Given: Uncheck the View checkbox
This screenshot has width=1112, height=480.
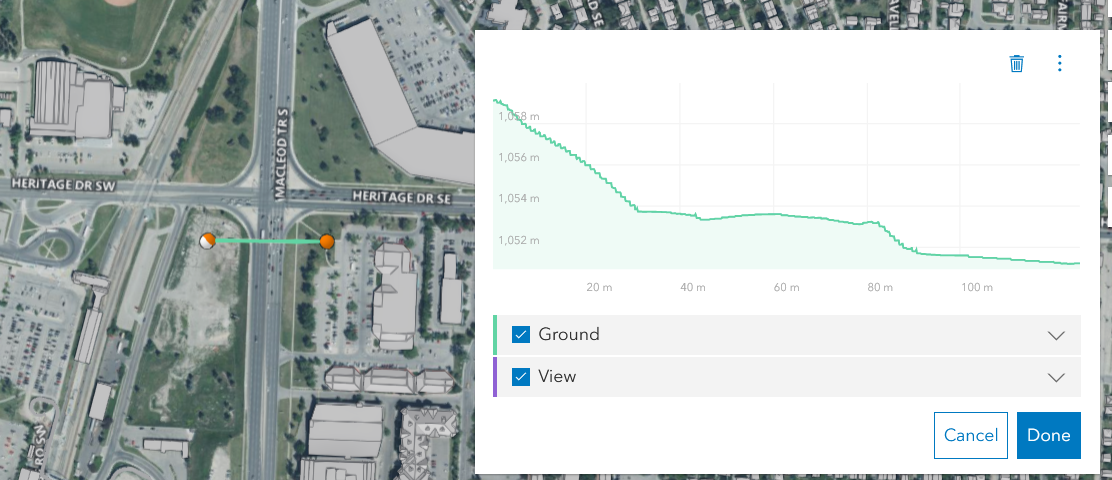Looking at the screenshot, I should (x=521, y=377).
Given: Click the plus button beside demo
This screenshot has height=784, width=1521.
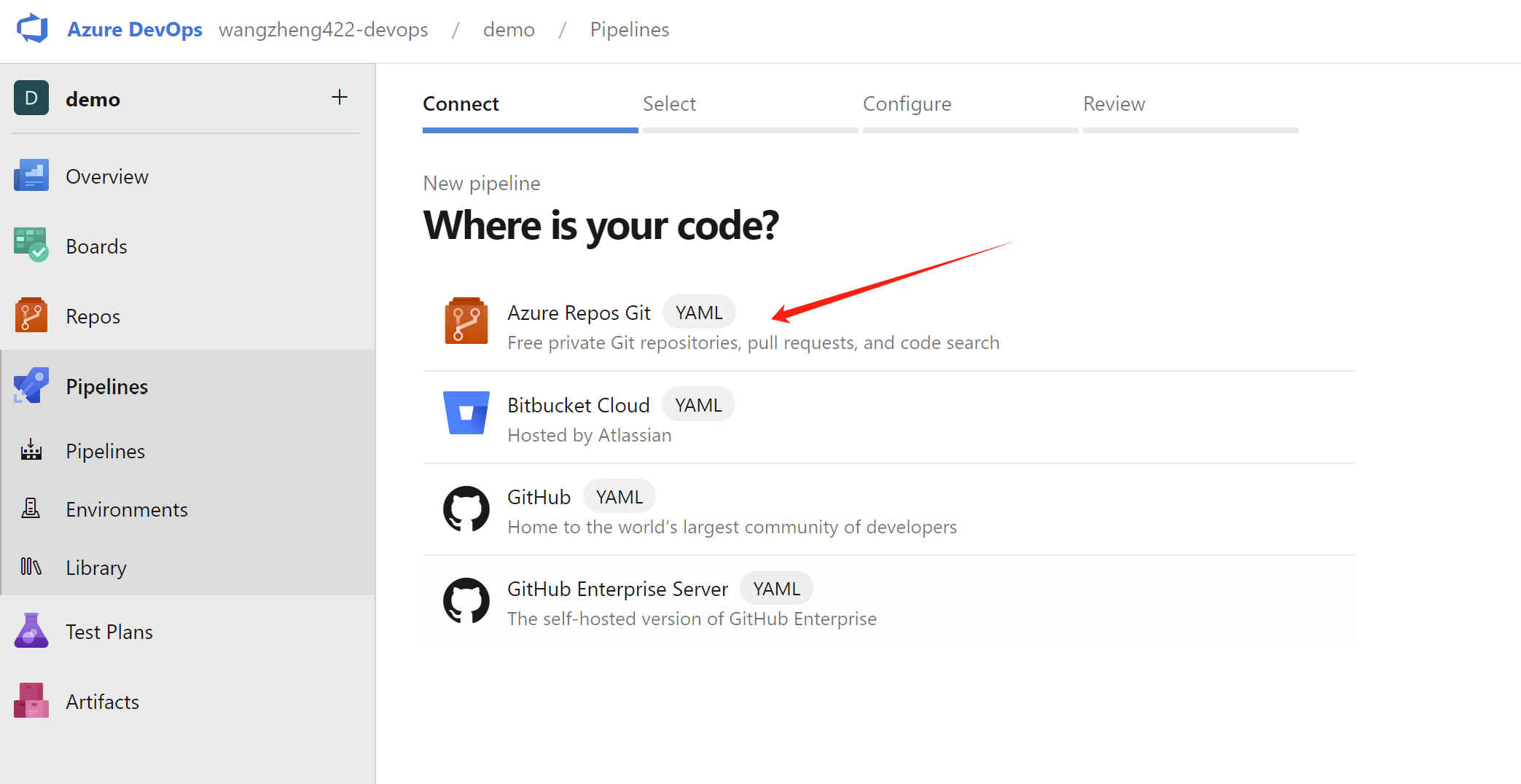Looking at the screenshot, I should click(340, 98).
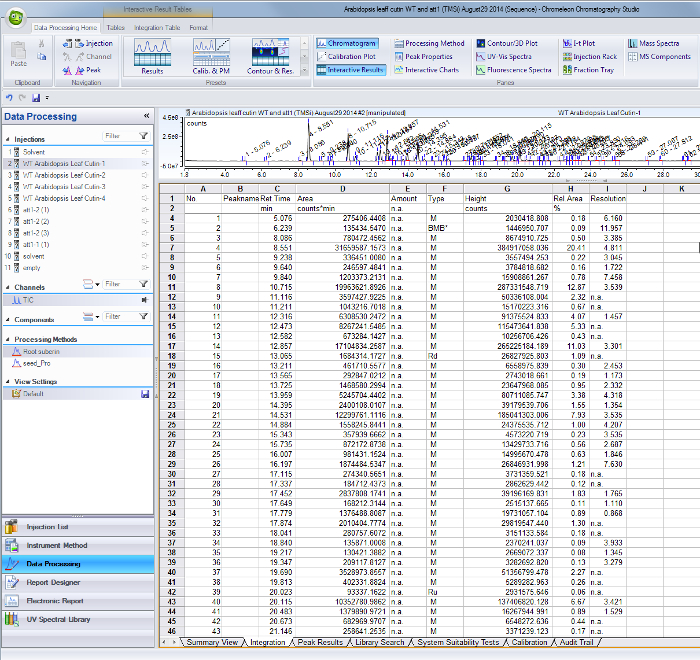Click the save icon in quick access bar

coord(35,98)
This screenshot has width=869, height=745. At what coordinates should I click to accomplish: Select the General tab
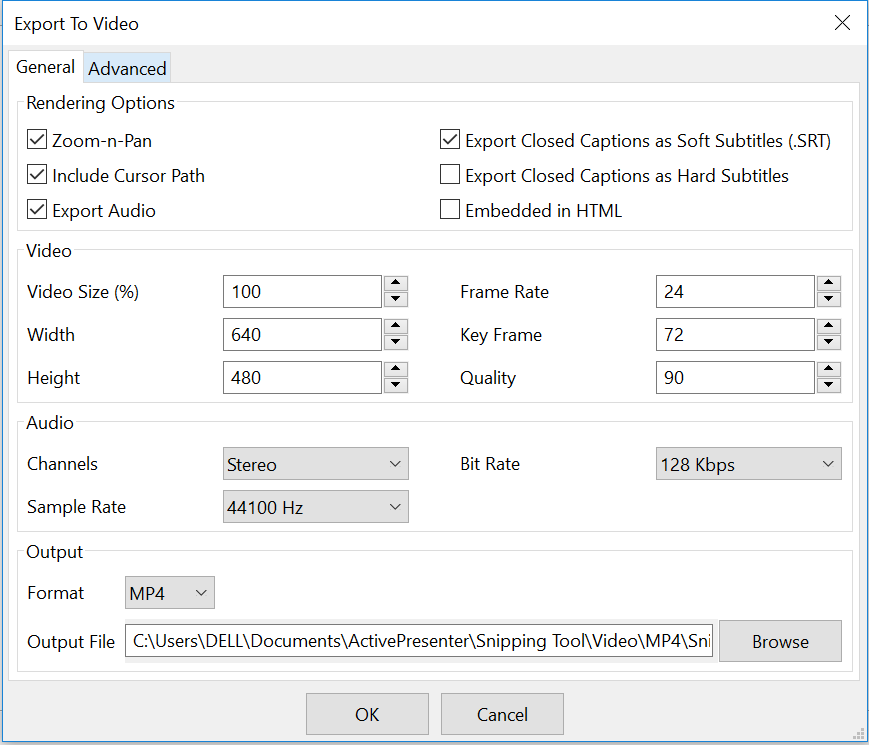point(45,68)
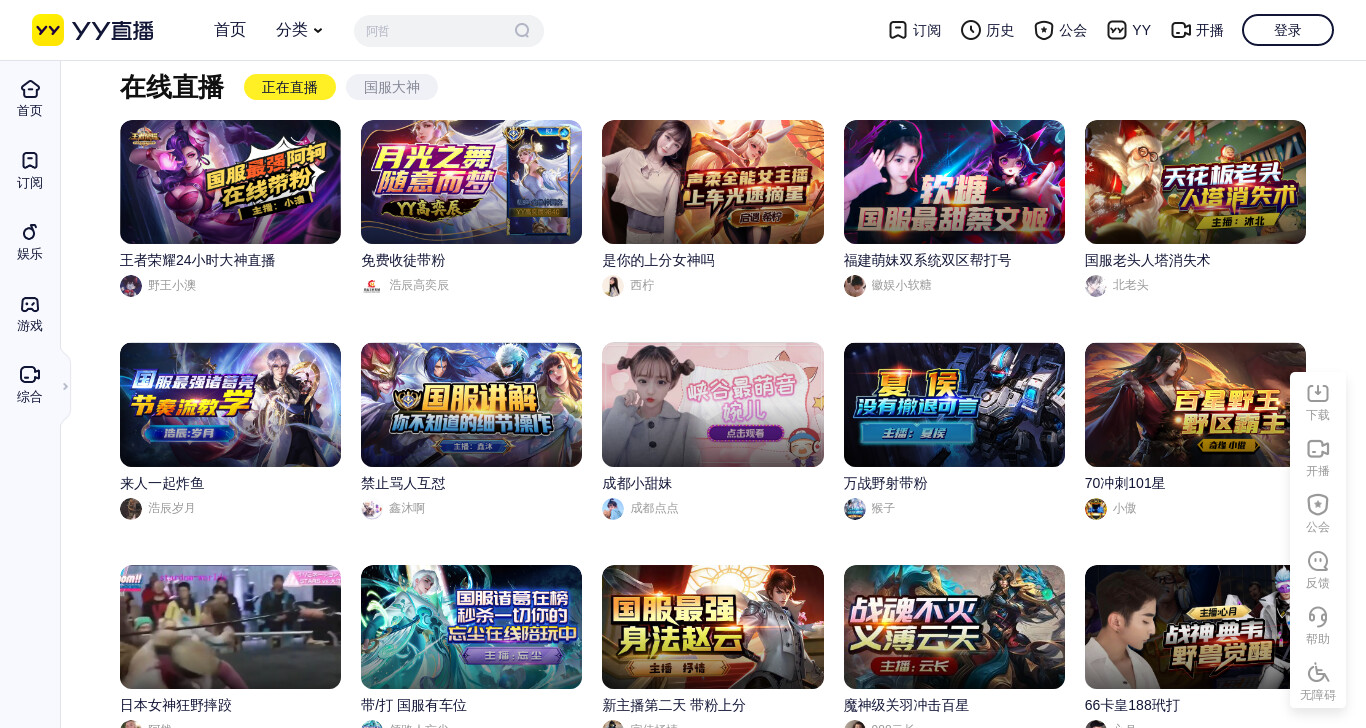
※ ※ ※
Give the number of lines in this material that include the string "Given", with no other text.

2